With changes to interest rates and the economy, you may find that your life insurance or annuity isn’t the best option for you anymore. You may want to upgrade your policy to get a better interest rate, for better investment options, to take advantage of better features and benefits, or to better accommodate changes to your family and financial needs. You must change your policy according to Section 1035 Exchange Rules or you might end up owing income taxes on the gains.
When You Might Owe Taxes in Policy Exchanges
With a whole life insurance policy, cash grows tax-deferred. Typically, when you surrender a life insurance policy or annuity, any gains are immediately taxed as ordinary income. Gains are seen when the gross cash value of the contract are greater than the adjusted cost basis of the contract. The adjusted cost basis is the total premiums you’ve paid in cash, adjusted after dividends and tax-free withdrawals you’ve made.
Any cash received in exchanging the policy, including any amount you transferred into a non-qualifying contract, will be taxed at your current income tax rate. You’ll receive a Form 1099-R “Distributions From annuity pensions, Annuities, Retirement or Profit-Sharing Plans, IRAs, and Insurance Contracts” and you’ll be required to include the amount as taxable income on your tax return. If your insurance company canceled a loan as part of the transaction, you’ll also be required to report.
Tax Benefits under Section 1035 Exchange Rules
Under specific circumstances, you can transfer funds from one life insurance policy or annuity to another without being immediately taxed. This exchange is governed by Section 1035 of the Internal Revenue Code. Hence why it’s commonly referred to as “1035 Exchange.” With a 1035 exchange, you’ll be able to avoid federal income taxes, but you may still have to pay any fees or penalties your insurance company charges.
The old insurance policy must be directly exchanged with the new insurance company for the new policy to avoid having the transaction being treated as a sale.

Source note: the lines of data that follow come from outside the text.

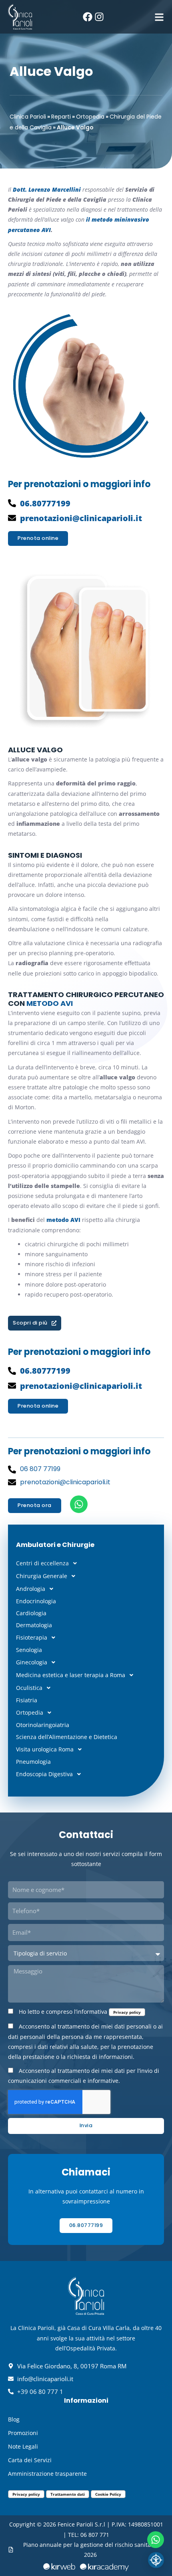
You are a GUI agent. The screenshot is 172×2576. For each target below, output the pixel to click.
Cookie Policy (108, 2494)
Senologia (29, 1650)
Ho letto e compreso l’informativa (80, 2011)
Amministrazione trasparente (47, 2473)
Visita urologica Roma (45, 1749)
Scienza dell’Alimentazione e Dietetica (66, 1737)
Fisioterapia (31, 1637)
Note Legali (23, 2446)
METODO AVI (49, 1003)
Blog (14, 2419)
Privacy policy (127, 2012)
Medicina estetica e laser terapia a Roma (70, 1675)
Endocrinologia (36, 1601)
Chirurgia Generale (41, 1576)
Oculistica (29, 1688)
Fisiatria (26, 1700)
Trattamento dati (67, 2494)
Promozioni (23, 2433)
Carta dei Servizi (30, 2460)
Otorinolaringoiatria (42, 1725)
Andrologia (30, 1588)
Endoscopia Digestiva (44, 1774)
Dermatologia (34, 1625)
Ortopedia (90, 117)
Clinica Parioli (28, 117)
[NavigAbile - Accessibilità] (156, 2560)
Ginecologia (31, 1662)
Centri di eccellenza (42, 1563)
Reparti (61, 117)
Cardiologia (31, 1613)
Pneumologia (33, 1761)
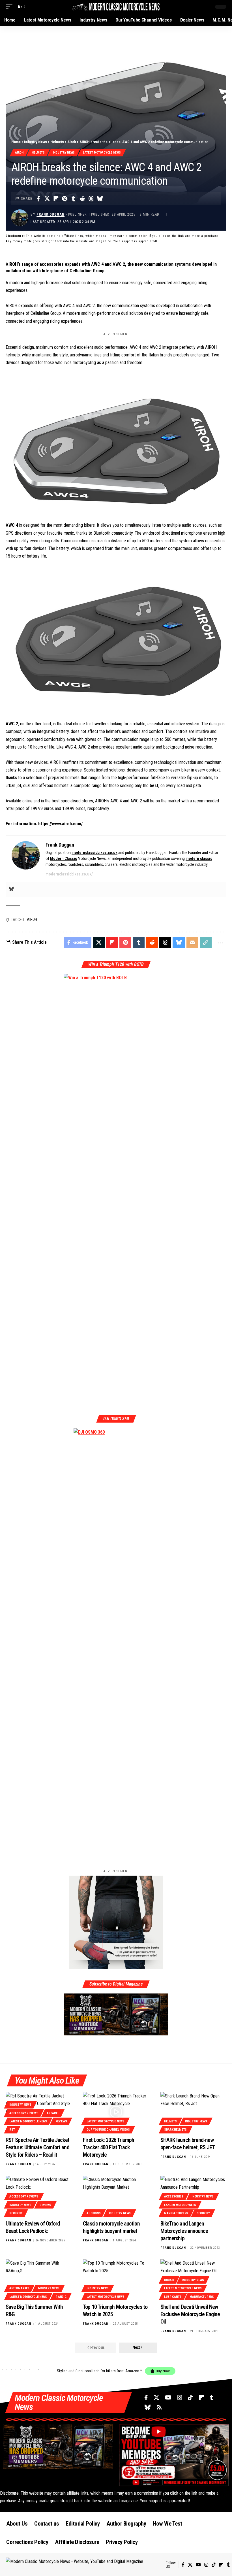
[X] (156, 2397)
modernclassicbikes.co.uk (94, 852)
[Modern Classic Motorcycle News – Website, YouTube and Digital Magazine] (86, 2565)
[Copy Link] (206, 942)
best (154, 785)
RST (12, 2129)
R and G (60, 2297)
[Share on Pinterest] (64, 198)
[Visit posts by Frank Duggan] (19, 217)
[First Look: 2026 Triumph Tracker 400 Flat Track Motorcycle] (116, 2112)
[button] (10, 6)
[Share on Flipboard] (56, 198)
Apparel (53, 2113)
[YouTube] (168, 2397)
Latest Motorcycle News (102, 152)
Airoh (71, 142)
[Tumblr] (212, 2397)
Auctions (93, 2213)
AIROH (32, 919)
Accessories (173, 2196)
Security (16, 2213)
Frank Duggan (50, 214)
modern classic (199, 858)
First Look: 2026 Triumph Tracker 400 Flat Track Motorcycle (108, 2147)
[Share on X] (47, 198)
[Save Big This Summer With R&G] (39, 2279)
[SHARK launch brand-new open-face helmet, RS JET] (193, 2112)
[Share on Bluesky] (100, 198)
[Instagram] (180, 2397)
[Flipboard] (201, 2397)
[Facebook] (146, 2397)
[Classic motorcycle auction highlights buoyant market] (116, 2195)
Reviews (61, 2121)
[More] (219, 942)
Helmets (57, 142)
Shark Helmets (175, 2129)
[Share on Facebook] (38, 198)
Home (16, 142)
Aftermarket (19, 2288)
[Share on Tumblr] (73, 198)
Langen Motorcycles (180, 2205)
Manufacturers (176, 2213)
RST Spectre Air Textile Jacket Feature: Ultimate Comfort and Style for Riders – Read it (37, 2147)
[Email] (192, 942)
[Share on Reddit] (82, 198)
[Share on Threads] (91, 198)
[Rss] (159, 2407)
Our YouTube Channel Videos (108, 2129)
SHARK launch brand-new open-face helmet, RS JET (187, 2144)
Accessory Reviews (23, 2113)
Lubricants (172, 2297)
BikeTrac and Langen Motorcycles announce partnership (184, 2231)
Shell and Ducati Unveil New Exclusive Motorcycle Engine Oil (190, 2314)
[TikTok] (190, 2397)
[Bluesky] (11, 889)
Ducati (169, 2280)
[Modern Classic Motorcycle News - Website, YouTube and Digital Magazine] (116, 6)
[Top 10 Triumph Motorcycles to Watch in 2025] (116, 2279)
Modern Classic (63, 858)
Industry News (35, 142)
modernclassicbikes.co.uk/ (69, 874)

That means you can’t receive any proceeds from the transaction. You’re not allowed to receive check from the old insurance company, and then use the proceeds from the check to purchase a new insurance policy. You also cannot have an outstanding loan on the original policy. Or, you can repay the loan or reduce the original policy before making the exchange to avoid a gain.
You are allowed to make a tax-free exchange from one life insurance policy to another, from a life insurance policy to an annuity, and from a deferred annuity to another annuity. However, under Section 1035 exchange rules, you’re not allowed to exchange an annuity contract for a life insurance policy. You’re also allowed to exchange multiple policies for a single policy or a single policy for multiple policies as long as the cost basis of the contract are carried over and adjusted cumulatively.

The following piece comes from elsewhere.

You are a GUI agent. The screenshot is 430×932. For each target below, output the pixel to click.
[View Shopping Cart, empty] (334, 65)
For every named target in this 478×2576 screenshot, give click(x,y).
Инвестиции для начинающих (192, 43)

Under Section 1035 exchange guidelines, the owner of the insurance policy or annuity must remain the same in the exchange. There’s one exception with a policy insurance two lives. The insured in a second-to-die policy can be exchanged for a single life insurance policy after the death of one of the insured individuals.
What to Consider Before Exchanging Your Policy
While you may be able to change the policy under Section 1035 exchange rule laws, changing your policy may not necessarily be in your best interest. You should also consider the cost of acquiring a new policy, any surrender penalties you must pay, and the impact of your health status on your new insurance policy. Make sure you’re also aware of any protections in your old policy that aren’t present in the new policy.

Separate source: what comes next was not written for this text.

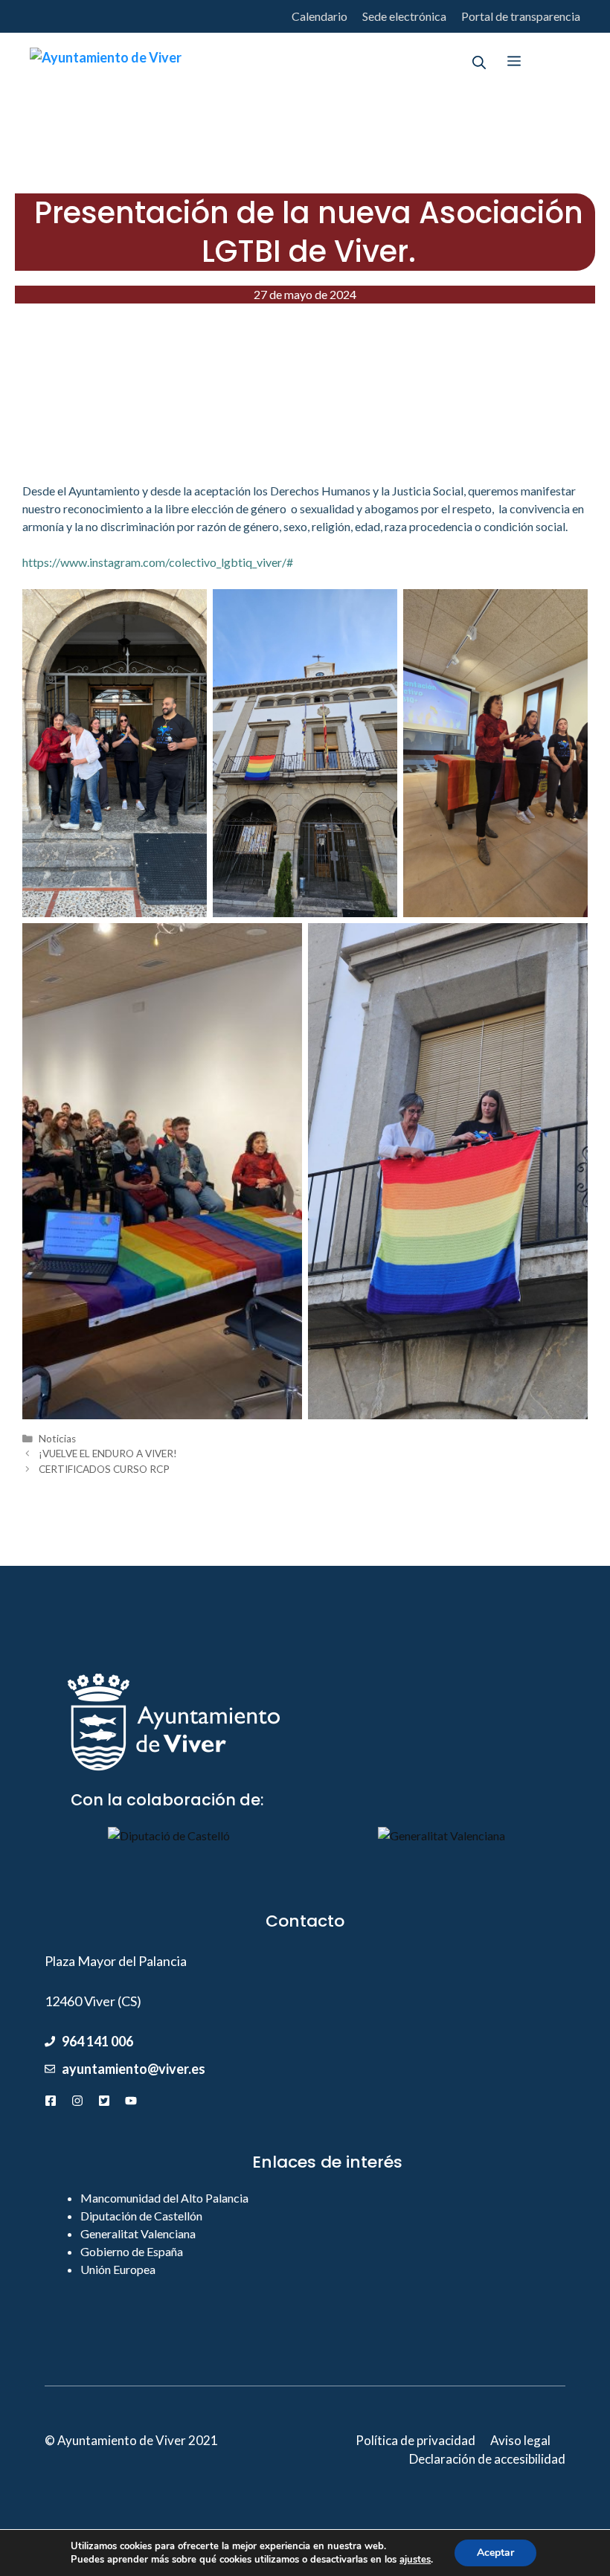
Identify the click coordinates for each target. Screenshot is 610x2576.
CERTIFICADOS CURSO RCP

If you’re within the surrender period, you may have to pay surrender charges to make the exchange. Early surrender charges may reduce the cash value available toward the new policy. Not only that, the new policy will have its own surrender charge schedule, which may be longer than the schedule of the new policy. The surrender period is the amount of time you have to wait until you can withdraw funds from an annuity without paying a penalty. If you withdraw funds before this period, you’ll have to pay a fee, typically a certain percentage of the annuities value.
The new life insurance policy may have a higher premium than the old one, especially if you started your policy more than five years ago when you have a longer life expectancy. A higher premium doesn’t automatically mean you shouldn’t exchange your policy. However, you should carefully consider whether the benefits of the new policy justify the increased cost.
If you’re planning to exchange your life insurance policy, make sure you’re completely honest on your new application. Being less than truthful on your application could have consequences for your loved ones if something happens to you. The new policy may have a contestability period. During that time, the insurance company can investigate any claims made. The insurance company can check to see if you didn’t disclose everything on your application and deny any claims made against the policy. That period is two years in most states and one year in others.
Is a 1035 Exchange Necessary?
A 1035 Exchange may not be necessary if there’s no gain on the current policy and there’s no outstanding loan on the policy. Whether the 1035 exchange is qualified or non-qualified could play a role. These 1035 Exchanges can take several months and may take more time than you would like to take. You may find it more beneficial to simply pay the surrender fees and deal with the tax consequences doing a non-1035 Exchange.
Only exchange the policy if you’ve determined the new policy is best for you. If you’re interested in exchanging your policy to take advantage of new features or riders, first check to see if these can be added to your currency policy. It may be most cost effective to add riders to your policy than to replace the whole policy. Consulting a qualified insurance professional is the best way to ensure you’re making the switch in the most beneficial and cost-effective way.